**Task to carry out**
Using the data beneath this instruction, retype only the lines from the one that contains "This screenshot has height=831, width=830." down to the one that contains "Click the print icon", both included, exactly as they appear.
:: Dataset
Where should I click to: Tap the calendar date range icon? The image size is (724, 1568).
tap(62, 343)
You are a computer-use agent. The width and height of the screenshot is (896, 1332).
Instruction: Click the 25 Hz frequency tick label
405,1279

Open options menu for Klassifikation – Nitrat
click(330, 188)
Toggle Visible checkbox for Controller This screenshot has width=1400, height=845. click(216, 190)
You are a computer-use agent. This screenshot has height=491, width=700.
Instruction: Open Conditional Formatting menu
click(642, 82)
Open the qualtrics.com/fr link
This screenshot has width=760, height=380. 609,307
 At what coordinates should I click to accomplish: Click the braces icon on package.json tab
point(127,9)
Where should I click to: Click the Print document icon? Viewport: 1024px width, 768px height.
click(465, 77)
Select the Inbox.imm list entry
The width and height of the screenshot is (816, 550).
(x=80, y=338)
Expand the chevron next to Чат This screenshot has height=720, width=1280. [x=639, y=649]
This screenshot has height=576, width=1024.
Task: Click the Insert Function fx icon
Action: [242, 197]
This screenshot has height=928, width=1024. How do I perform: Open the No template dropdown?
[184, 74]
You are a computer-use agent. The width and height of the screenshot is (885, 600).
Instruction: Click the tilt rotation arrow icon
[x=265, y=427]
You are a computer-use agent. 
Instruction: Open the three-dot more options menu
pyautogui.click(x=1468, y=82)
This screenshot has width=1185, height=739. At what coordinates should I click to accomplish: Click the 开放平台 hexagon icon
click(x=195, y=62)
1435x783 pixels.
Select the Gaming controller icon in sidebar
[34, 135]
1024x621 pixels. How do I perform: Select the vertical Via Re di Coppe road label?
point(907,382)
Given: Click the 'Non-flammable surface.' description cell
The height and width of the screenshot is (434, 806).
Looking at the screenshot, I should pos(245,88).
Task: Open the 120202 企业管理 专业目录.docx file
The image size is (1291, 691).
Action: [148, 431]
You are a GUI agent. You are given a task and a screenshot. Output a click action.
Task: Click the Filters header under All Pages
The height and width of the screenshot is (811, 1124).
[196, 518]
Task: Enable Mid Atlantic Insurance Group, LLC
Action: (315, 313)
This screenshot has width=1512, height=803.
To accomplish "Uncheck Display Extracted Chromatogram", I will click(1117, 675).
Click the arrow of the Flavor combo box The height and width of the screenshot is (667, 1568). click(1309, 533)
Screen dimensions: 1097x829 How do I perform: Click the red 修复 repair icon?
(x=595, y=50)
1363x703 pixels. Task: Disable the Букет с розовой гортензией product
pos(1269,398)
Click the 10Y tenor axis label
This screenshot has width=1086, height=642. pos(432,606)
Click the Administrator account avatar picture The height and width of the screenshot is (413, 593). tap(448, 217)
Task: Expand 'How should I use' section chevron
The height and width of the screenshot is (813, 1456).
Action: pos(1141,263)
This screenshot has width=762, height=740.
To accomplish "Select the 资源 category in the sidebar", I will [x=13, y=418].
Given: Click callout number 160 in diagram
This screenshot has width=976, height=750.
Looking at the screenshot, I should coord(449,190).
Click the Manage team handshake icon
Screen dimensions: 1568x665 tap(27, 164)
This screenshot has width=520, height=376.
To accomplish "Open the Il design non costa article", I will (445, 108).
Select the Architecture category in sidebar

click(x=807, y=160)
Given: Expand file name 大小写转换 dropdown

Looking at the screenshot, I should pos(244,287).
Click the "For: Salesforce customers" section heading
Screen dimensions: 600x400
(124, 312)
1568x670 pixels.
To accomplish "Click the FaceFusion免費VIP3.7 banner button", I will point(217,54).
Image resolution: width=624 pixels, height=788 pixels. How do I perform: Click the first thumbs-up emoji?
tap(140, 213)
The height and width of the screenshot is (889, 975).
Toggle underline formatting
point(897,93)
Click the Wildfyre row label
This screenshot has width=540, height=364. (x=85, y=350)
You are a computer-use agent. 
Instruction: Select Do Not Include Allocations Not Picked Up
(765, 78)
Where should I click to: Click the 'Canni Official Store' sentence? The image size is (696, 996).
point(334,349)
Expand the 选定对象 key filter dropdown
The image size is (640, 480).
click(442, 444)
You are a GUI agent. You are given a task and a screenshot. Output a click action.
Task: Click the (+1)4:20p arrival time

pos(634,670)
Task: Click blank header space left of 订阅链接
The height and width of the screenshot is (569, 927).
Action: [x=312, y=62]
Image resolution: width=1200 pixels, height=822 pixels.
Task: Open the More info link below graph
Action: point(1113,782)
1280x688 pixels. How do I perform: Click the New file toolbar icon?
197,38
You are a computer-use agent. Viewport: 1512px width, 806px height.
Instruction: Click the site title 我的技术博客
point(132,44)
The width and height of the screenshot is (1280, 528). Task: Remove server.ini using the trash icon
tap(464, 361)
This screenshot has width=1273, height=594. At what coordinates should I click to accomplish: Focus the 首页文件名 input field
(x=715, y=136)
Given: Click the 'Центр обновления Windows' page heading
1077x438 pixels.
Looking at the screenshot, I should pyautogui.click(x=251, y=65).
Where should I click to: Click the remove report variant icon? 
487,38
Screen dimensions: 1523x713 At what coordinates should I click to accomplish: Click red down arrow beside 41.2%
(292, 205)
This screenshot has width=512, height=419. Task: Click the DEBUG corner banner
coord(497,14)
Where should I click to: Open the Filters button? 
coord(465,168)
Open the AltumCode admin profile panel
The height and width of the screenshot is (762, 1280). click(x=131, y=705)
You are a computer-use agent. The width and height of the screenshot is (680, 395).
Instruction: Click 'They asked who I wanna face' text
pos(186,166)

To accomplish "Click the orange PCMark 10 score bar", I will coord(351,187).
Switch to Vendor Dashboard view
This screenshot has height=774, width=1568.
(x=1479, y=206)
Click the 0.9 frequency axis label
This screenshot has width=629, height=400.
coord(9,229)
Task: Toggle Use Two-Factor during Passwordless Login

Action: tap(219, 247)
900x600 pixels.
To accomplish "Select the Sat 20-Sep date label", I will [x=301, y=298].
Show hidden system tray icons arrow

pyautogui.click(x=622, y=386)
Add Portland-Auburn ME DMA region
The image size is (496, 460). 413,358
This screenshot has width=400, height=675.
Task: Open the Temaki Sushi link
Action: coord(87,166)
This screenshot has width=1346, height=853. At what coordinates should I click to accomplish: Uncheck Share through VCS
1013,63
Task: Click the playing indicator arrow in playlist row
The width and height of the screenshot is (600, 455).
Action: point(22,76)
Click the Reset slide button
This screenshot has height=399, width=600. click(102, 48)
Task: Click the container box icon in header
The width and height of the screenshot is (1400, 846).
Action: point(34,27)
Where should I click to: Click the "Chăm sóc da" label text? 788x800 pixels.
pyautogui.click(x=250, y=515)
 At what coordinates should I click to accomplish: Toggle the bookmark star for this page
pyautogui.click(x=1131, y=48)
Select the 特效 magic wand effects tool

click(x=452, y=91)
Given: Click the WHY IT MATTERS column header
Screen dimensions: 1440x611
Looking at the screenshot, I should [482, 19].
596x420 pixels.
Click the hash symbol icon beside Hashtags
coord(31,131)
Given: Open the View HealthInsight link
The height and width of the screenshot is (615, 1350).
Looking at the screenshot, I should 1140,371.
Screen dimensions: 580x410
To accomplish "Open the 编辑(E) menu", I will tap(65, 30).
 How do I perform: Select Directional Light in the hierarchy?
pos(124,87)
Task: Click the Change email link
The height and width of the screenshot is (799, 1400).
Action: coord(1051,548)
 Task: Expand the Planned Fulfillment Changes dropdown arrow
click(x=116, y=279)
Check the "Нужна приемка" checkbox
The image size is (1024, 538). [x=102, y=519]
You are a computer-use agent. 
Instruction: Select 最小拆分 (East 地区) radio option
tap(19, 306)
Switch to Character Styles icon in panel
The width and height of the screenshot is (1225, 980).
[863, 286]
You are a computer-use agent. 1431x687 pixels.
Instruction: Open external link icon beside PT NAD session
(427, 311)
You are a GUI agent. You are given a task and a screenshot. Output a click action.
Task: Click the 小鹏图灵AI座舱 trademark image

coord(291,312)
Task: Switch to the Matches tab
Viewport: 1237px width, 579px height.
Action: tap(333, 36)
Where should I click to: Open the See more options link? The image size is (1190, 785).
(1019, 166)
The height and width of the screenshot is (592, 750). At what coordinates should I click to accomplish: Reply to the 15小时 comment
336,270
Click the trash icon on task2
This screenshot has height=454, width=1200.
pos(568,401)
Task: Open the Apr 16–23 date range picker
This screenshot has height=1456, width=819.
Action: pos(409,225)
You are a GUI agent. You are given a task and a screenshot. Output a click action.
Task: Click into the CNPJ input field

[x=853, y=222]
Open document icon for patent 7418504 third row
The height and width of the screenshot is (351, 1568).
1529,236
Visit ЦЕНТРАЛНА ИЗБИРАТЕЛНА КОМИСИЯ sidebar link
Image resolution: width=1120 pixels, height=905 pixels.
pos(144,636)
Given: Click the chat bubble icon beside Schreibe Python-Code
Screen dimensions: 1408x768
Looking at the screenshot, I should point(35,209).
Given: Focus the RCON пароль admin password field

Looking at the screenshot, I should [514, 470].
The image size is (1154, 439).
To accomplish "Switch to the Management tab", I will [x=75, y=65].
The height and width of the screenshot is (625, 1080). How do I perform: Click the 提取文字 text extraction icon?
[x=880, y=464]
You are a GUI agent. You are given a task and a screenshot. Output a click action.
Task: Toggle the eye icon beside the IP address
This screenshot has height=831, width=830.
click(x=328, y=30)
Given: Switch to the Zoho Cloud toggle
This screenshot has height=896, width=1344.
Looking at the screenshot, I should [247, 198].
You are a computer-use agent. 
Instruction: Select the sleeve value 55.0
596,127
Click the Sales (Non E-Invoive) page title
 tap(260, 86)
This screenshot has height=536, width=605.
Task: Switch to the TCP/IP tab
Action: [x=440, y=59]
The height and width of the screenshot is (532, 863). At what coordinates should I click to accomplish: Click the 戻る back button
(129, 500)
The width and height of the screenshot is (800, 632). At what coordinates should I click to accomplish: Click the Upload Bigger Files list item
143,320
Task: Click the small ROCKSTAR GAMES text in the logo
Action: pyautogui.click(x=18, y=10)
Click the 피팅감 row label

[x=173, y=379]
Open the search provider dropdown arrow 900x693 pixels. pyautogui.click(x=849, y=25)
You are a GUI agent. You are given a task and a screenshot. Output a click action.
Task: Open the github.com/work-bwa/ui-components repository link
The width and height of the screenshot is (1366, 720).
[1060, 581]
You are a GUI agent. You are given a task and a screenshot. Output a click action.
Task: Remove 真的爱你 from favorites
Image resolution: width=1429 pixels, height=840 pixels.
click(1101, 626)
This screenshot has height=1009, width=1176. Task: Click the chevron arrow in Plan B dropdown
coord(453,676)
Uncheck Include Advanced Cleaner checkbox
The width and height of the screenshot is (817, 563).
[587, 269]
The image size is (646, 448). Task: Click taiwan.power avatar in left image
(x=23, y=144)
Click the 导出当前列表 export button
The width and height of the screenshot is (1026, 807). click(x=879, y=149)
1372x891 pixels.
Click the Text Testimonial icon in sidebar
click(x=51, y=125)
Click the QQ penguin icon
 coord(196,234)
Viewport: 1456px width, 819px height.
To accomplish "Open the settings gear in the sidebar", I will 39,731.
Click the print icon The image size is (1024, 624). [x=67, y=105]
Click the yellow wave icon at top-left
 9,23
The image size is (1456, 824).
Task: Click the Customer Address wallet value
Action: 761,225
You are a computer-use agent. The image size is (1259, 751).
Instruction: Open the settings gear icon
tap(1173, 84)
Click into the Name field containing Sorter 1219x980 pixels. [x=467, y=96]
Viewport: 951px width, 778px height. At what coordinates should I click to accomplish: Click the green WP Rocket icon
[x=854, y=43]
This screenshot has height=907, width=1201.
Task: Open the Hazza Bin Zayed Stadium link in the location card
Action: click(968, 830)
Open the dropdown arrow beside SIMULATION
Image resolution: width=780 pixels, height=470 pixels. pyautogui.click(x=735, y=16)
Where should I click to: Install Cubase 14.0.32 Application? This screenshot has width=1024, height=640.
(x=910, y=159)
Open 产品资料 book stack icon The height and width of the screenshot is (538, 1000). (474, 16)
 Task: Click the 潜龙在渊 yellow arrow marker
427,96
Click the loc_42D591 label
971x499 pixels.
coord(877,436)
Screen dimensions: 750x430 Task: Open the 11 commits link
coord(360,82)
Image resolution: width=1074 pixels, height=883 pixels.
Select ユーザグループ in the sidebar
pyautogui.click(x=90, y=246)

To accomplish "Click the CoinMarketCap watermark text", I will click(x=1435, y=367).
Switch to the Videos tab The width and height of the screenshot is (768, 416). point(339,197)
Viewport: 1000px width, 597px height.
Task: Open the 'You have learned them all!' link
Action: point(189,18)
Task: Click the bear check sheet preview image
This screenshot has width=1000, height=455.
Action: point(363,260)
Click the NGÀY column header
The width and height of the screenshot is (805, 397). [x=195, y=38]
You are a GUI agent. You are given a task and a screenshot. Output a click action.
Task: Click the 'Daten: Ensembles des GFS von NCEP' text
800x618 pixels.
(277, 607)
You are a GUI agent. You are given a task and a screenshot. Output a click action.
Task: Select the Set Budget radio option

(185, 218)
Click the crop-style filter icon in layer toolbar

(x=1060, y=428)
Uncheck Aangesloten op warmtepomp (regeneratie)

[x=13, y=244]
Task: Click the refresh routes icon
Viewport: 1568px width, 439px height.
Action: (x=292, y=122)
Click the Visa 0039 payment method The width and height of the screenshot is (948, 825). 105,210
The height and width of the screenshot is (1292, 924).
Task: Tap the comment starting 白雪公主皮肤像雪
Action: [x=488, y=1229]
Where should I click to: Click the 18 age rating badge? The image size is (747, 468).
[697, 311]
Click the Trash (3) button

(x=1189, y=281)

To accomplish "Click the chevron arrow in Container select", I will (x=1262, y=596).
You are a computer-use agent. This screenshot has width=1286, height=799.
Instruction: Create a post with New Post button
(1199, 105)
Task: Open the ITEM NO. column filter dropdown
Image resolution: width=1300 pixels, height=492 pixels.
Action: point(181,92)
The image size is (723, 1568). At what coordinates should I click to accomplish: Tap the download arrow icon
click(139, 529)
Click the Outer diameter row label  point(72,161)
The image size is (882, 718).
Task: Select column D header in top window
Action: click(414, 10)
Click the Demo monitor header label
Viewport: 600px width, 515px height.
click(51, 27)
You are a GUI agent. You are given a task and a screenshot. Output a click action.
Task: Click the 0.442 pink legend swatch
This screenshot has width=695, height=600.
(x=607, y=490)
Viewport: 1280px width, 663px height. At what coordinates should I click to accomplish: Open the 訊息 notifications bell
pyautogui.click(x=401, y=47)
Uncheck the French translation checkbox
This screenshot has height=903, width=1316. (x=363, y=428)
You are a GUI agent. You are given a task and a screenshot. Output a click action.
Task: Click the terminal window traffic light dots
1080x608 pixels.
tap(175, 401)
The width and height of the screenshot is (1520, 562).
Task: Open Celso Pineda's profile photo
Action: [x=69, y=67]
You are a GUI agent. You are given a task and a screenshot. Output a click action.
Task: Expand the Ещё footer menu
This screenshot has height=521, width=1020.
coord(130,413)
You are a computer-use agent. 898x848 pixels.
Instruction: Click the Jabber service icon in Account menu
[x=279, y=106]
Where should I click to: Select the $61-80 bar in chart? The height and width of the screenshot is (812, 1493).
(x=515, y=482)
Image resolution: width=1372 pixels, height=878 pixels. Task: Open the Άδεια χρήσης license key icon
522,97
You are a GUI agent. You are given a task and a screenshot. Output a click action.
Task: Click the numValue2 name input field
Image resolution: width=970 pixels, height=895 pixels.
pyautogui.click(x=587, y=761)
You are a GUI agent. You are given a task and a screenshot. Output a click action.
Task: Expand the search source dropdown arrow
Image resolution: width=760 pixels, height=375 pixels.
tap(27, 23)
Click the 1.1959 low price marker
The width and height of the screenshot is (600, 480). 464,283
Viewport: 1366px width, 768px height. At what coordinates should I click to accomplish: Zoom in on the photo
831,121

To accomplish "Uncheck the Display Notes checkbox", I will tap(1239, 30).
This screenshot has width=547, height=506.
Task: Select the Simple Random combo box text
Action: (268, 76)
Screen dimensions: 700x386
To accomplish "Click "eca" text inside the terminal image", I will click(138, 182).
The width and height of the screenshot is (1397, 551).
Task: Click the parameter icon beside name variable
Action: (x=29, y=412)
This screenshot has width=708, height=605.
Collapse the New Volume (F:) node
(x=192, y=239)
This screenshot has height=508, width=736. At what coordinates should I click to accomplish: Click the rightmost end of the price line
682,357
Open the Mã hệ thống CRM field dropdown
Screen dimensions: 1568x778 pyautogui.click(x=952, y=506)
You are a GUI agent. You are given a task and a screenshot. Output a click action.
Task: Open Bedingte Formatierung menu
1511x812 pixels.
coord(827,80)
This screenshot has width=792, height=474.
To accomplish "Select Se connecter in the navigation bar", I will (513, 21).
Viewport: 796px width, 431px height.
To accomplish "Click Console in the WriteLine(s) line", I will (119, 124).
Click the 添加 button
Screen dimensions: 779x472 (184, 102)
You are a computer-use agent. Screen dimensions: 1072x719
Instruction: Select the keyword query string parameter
::::
**Reply**
This screenshot has height=831, width=830.
click(x=328, y=30)
Given: Switch to the Zoho Cloud toggle
This screenshot has height=896, width=1344.
Looking at the screenshot, I should [247, 198].
You are a computer-use agent. 
Instruction: Select the sleeve value 55.0
596,127
Click the Sales (Non E-Invoive) page title
 tap(260, 86)
This screenshot has height=536, width=605.
Task: Switch to the TCP/IP tab
Action: [x=440, y=59]
The height and width of the screenshot is (532, 863). At what coordinates should I click to accomplish: Click the 戻る back button
(129, 500)
The width and height of the screenshot is (800, 632). At what coordinates should I click to accomplish: Click the Upload Bigger Files list item
143,320
Task: Click the small ROCKSTAR GAMES text in the logo
Action: pyautogui.click(x=18, y=10)
Click the 피팅감 row label

[x=173, y=379]
Open the search provider dropdown arrow 900x693 pixels. pyautogui.click(x=849, y=25)
You are a GUI agent. You are given a task and a screenshot. Output a click action.
Task: Open the github.com/work-bwa/ui-components repository link
The width and height of the screenshot is (1366, 720).
[1060, 581]
You are a GUI agent. You are given a task and a screenshot. Output a click action.
Task: Remove 真的爱你 from favorites
Image resolution: width=1429 pixels, height=840 pixels.
click(1101, 626)
This screenshot has height=1009, width=1176. Task: Click the chevron arrow in Plan B dropdown
coord(453,676)
Uncheck Include Advanced Cleaner checkbox
The width and height of the screenshot is (817, 563).
[587, 269]
The image size is (646, 448). Task: Click taiwan.power avatar in left image
(x=23, y=144)
Click the 导出当前列表 export button
The width and height of the screenshot is (1026, 807). click(x=879, y=149)
1372x891 pixels.
Click the Text Testimonial icon in sidebar
click(x=51, y=125)
Click the QQ penguin icon
 coord(196,234)
Viewport: 1456px width, 819px height.
To accomplish "Open the settings gear in the sidebar", I will 39,731.
Click the print icon The image size is (1024, 624). [x=67, y=105]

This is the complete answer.